Goal of the exercise:
All lines below containing the string "computer" are to be copied.

Records shown:
--

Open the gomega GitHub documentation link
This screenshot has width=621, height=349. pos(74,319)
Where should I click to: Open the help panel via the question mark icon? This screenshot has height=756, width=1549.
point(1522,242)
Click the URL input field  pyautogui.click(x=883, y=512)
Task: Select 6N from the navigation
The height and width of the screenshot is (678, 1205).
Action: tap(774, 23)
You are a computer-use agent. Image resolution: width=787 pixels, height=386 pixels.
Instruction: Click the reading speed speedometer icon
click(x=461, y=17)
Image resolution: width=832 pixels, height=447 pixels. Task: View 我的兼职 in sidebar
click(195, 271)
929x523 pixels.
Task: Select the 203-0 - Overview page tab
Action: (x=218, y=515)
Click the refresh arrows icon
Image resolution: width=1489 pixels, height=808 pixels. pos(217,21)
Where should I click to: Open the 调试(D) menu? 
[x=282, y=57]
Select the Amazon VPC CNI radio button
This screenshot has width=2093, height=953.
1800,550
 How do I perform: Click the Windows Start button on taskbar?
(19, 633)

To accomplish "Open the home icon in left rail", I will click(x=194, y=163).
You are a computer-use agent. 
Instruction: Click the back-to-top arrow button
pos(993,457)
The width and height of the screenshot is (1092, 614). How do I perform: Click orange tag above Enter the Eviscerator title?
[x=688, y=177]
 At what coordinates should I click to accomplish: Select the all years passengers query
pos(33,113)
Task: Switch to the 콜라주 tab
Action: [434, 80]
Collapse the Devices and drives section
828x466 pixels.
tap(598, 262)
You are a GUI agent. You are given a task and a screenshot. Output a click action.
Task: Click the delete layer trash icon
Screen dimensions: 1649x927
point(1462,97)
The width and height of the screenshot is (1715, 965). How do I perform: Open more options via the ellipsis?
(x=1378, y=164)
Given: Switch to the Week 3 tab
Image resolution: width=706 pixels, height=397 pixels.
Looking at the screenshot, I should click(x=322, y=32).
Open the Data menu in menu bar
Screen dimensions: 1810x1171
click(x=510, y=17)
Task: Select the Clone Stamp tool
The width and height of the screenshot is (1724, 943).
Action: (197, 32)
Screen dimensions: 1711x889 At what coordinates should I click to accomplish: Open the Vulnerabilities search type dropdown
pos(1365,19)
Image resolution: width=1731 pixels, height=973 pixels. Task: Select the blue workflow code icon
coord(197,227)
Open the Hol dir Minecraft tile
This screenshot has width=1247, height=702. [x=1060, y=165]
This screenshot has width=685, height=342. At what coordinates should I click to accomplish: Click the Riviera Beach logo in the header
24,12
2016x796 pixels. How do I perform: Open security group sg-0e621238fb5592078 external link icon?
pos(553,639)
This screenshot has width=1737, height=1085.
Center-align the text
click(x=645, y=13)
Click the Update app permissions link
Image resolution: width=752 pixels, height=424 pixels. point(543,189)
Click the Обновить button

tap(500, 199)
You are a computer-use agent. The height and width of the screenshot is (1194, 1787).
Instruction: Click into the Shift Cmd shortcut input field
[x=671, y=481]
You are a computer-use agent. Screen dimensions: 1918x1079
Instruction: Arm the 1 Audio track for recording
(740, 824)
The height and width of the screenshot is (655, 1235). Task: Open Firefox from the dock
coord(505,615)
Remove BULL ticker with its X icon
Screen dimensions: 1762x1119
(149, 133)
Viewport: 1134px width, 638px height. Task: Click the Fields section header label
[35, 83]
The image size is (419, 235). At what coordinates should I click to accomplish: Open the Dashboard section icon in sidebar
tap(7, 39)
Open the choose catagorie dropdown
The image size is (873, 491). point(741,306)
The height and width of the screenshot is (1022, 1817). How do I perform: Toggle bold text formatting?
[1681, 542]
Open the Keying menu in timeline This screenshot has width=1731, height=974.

--

Solution to this exercise:
You are a computer-use agent. Image resolution: width=787 pixels, height=386 pixels.
You are a computer-use agent. 
You are a computer-use agent. The height and width of the screenshot is (1194, 1787).
You are a computer-use agent. Screen dimensions: 1918x1079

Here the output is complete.